Hörenswert: Future Islands – „As Long As You Are“
Intensiv bewegend. „As long as you are“ von Future Islands leidet, herzschmerzt und sehnsuchtet in schönstem Synthie-Pop-Indie-Rock, so dass die Intensität des Aufschreis in keiner Sekunde zu leiden hat. Eine klangliche und fast spirituelle Wegbeschreibung hin zu den Inseln der Zukunft.
Hörenswert. RF-Album der Woche ist zu hören am Freitag, 30.10.20 ab 14:08 Uhr, Wiederholung am Donnerstag, 5.11.20 ab 00:00 Uhr
2014 erschien Future Islands erstmals auf der viralen Bildfläche, von ihrem 4. Album „Singles“ reden die Leute ja heute noch. Gegründet wurde die Band bereits 2006 von Samuel T. Herring, William Cashion, Gerrit Welmers und Erick Murillo, ausschlaggebend war dann tatsächlich ein Auftritt bei David Letterman: „I’ll take all of that you got!“, entfuhr es dem begeisterten Showmaster. Und das hätte man auch jetzt noch gerne.
Keeps on running, keeps rising.
Future Islands nunmehr 6. Album „As Long As You Are“ hat seit dem Aufsteigen in die Indie-Zenit-Sphären nichts an Naivität, unerschütterliche Ehrlichkeit und Hoffnung verloren und führt durch Gefühlswelten, zwischen Weltschmerz, Liebe als körpereigene Therapie, toxische Beziehungen und Selbstzweifeln. „Who am I? Do I deserve the sea again? After all I’ve done / And finding love in the end“. Future Islands geben quasi holistisch und sogleich die Antwort darauf. Diese Songs umschließen, wie dunkle, weiche Umarmungen fangen sie auf und erlauben, darin zu versinken, wenn alles furchtbar und sonst niemand in der Nähe ist. „Now nobody wanna fill me up, I’ve fallen down, none of my friends around“.
Das ist ein bisschen so, wie nachts im Taxi weinen. Und der verständnisvolle Taxifahrer schweigt und bringt dich einfach durch die Nacht.

→ QUELLENMATERIAL
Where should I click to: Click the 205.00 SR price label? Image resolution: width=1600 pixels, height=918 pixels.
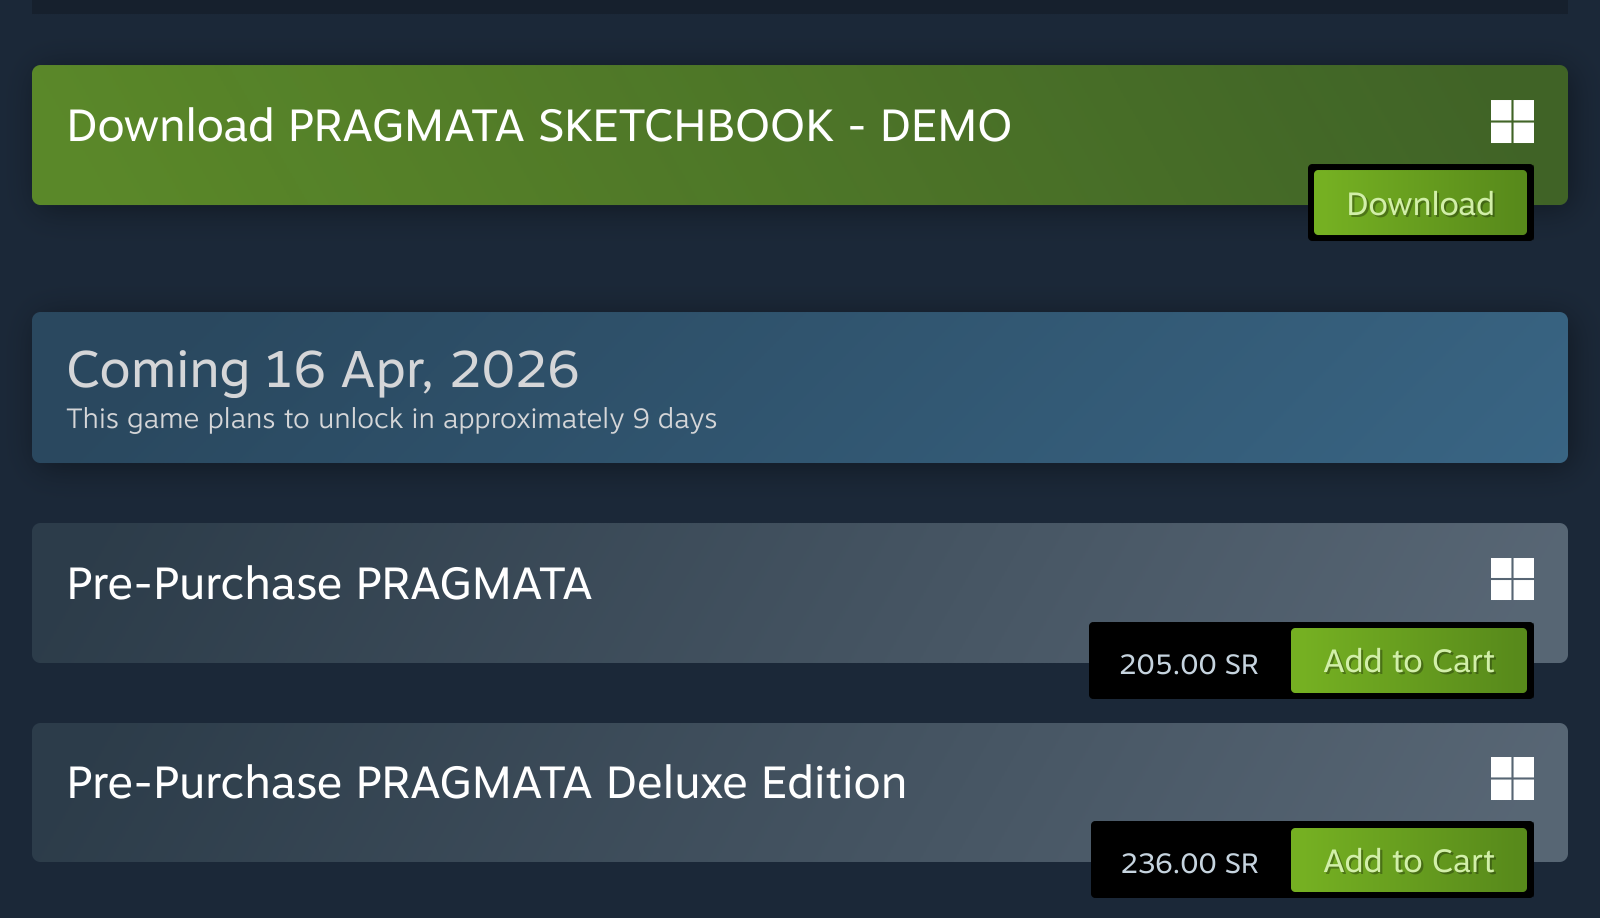1188,664
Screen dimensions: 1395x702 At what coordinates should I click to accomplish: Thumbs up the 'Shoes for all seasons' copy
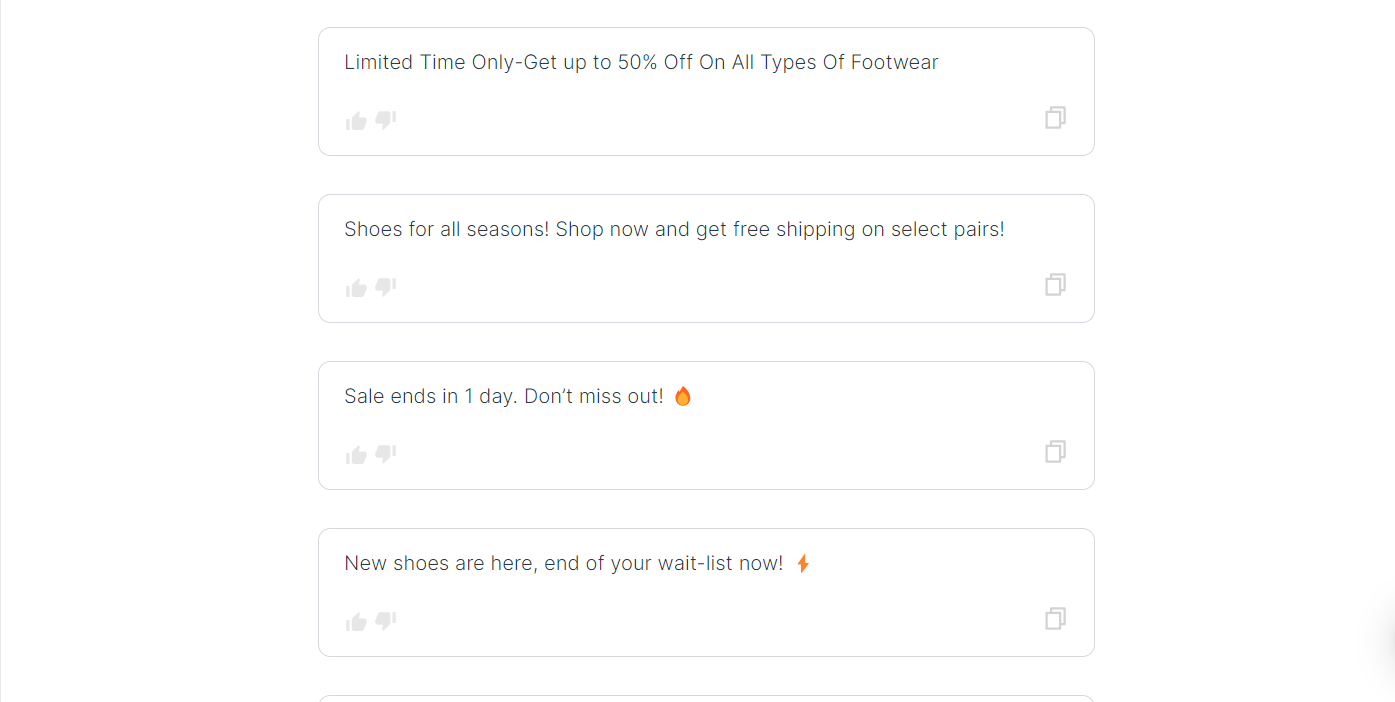(x=356, y=288)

→ AUFGABENSTELLUNG
Schreiben Sie die Besprechung des Future-Islands-Albums „As Long As You Are“ im Anschluss an ihren letzten Satz weiter.

→ LÖSUNG
Mit fast verstörender Hingabe und sich immer an der Grenze zur Cheesiness bewegendem Synthie-Pop – und dennoch kitschbefreit – wandert Herring durch seine Texte. Hier wird ehrlich gelitten und glück-seeligt, nichts wirkt affektiert oder fake. So dürfen ruhig die großen Klangteppiche ausgerollt werden, zu dramatischen Gesten charmant kratzig falsettiert und mit hooky Basslines im Disco-Beat geschunkelt werden. Die Future Islands sind einfach pathosresitent und dabei dringend, direkt, treibend und erhebend.
Disco Disco, Post-Wave-Melancholie und hypnotisierende Lyrics haben in Kombination den Ruf entweder komplett in Pessimismus zu versinken oder hartnäckig optimistisch zu sein. Bei „As Long As You Are“ herrscht Aufbruchsstimmung nicht ganz ohne Zweifel, aber immer mit erhabenem Mut für die Chance auf Glück. Ist es naiv, deshalb gleich an die Erlösung zu glauben? Eigentlich egal, denn solange man während „As Long As You Are“ auch nur einen Moment der Angst, des Ärgers oder Trauer vergisst, war es den Aufwand schon wert.
„I’m flying free, and I’m not crying.“
„As Long As You Are“ von Future Islands ist am 9. Oktober 2020 bei 4AD erschienen.